I’ve been thinking a lot about brevity lately.
Some of the best things in life are small. DNA, for example. Small is generative.
Our sound bite and text message culture can create the impression that small is insignificant, that short is shallow. When an experience lacks context or detail, our brains build an environment around that experience and fill in the holes. At the risk of overstating things: when details are lacking, audience members can become co-creators by exploring the implied depths.
Last year, Smith Magazine published a book of six-word memoirs titled “Not Quite What I Was Planning”. The original inspiration was Hemingway’s (possibly apocryphal) six-word short story:
“For sale: baby shoes, never worn.”
You don’t need a thousand words to evoke a compelling image.
They have since expanded the idea, with a new collection on “Love & Heartbreak” (promotional video) and recently ran a contest to come up with a six-word inaugural address for Barack Obama. (The contest is over. My submission would have been: “Thank you. Now, we rebuild together.”)
I can read and re-read some of these concise memoirs, and they strike me differently each time, depending on my mood, or a conversation with a friend a week ago, or something I saw yesterday.
Some describe a life-defining moment:
Just in: boyfriend’s gay. Merry Christmas.
– Seshie Harget
Or life in a series of abbreviations:
ABCs
MTV
SATs
THC
IRA
NPR.– Jancee Dunn
What an extraordinary outline of a life in twenty letters! Of course, such density is only possible with an awareness of the cultural context of those abbreviations.
Others summarize a disposition:
Wildly crooked,
unlikely to be straightened.– lê thi diem thúy
And some are ambiguous enough they could describe a moment or a disposition or a lifetime:
No thank you, I’m just looking.
– Kariann Burleson
Twittering
I’ve also started to twitter recently. (No, don’t worry — that’s not a medical condition. If you aren’t familiar with Twitter, here’s a primer.)
Yes, banal tweets vastly outnumber the epigrammatic, as in other spheres of communication and life. But if you think texting and tweeting are limited to tween preening, I’d point you to actor/writer/director Stephen Fry or New York Times columnist Nicholas Kristof as counter-examples, among many others.
Figuring out how to say what you want within the 140-character limit becomes a kind of editorial game. As you type, the editing window indicates how many characters you have left. The trade-offs are as clear as they are for a poet writing in a traditional form: “If I get rid of that adjective, I can add an interjection. Or maybe a link? I’ll trim that excessive adverb, and be able to properly punctuate. Could that sentence make sense without a subject?”
After a while, you just start thinking smaller, unconsciously shifting to a more terse frame of mind.
Concise. Terse. Laconic. Pithy. Whichever appeals. That’s the trick for this month.
Questions
Are you generally attracted to small art or big art? Short songs or multi-hour operas?
What is the smallest or shortest art work that you have really enjoyed? The biggest in size or longest in time?

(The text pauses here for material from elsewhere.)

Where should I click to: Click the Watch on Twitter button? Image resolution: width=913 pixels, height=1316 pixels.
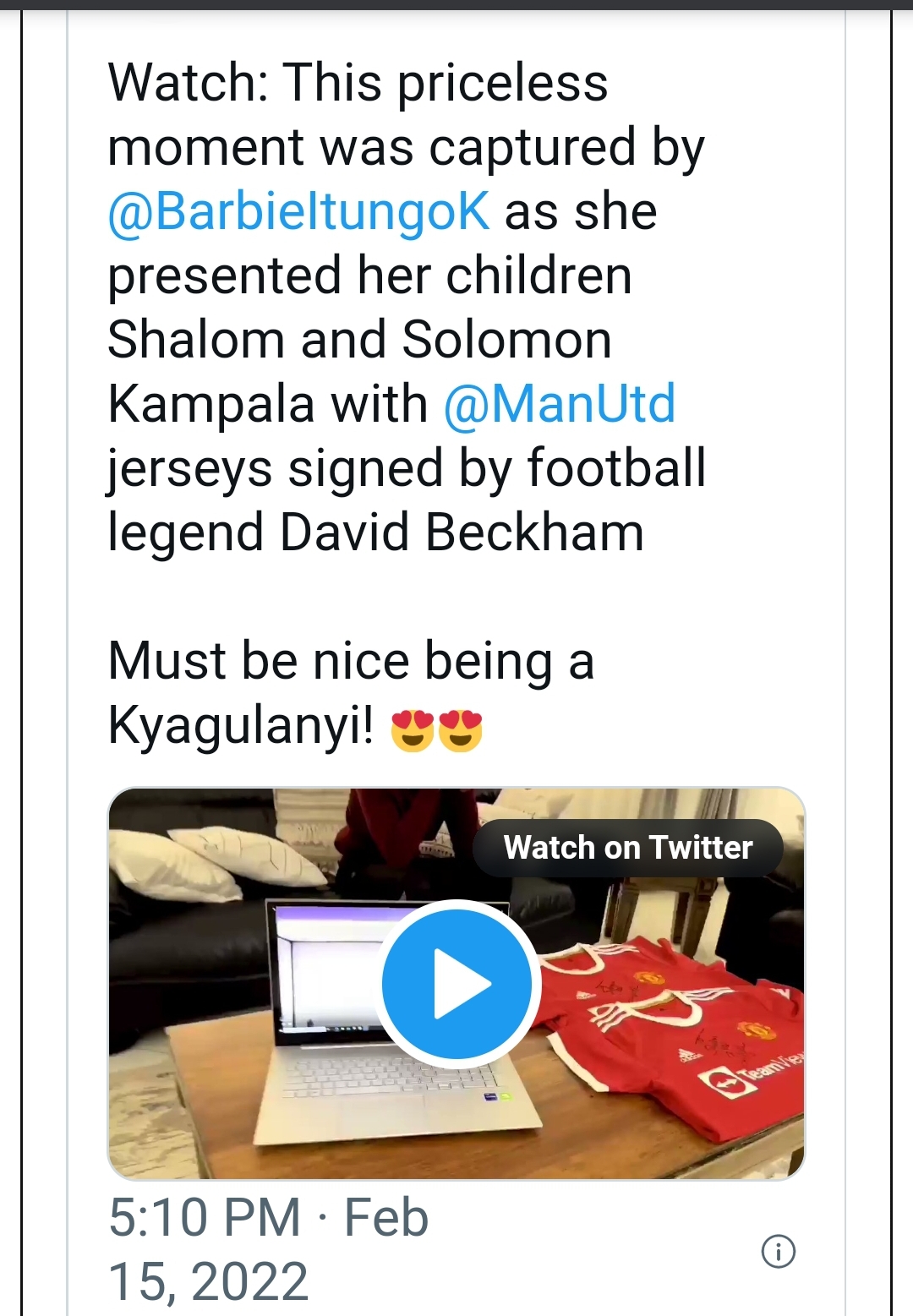point(627,848)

Some words are worth more than others. Much more. Think of some of the key turning points in your own life: did it take a thousand or ten thousand words for you to realize that your life had changed in a profound way? Or a single breath’s worth?
Exercise
1.
Take something you’ve been working on: it could be art or an email or a piece of music or a memo on some boring topic. (It might be easier to do this non-destructively, with something you can easily duplicate.)
What is essential? Is there anything that can be trimmed? What aspects must remain for it to retain its meaning?
Cut it in half. I don’t mean physically, although that may be an option. I mean remove half of the material, however you define material. If it’s a song, it could mean making it half as long, or taking out half of the instrumental parts. If it’s a sonnet, try to cut it down to a quatrain and a tercet.
How small could this work become before it changes unrecognizably? Is it changing into something else interesting and alive? Or is it losing its vigor? Can you cut it in half again?
2.
After completing the exercise above, set your intermediate drafts and final result aside for a few days or a few weeks.*
Then review the details of your decisions with fresh eyes (or ears) and ask yourself: “Did I lose anything vital or essential in my reductions? Did less turn out to actually be less, not more?”
If you look at your final version as though it is a rough draft, would you be inclined to expand it? Or would you maintain its size and scope and refine what is there already?
* You may have noticed by now that letting ideas age is one of my favorite techniques. It is not the ideas that are altered by time. It’s our perspective on our ideas. Setting a project aside is frequently the best way to ‘work’ on it — as long as the schedule allows for it. I let this piece sit for about ten days and then applied this exercise to an earlier draft of itself. At one point, it had swelled to more than two thousand words! By the time I hit the ‘Publish’ button, it was less than half of that.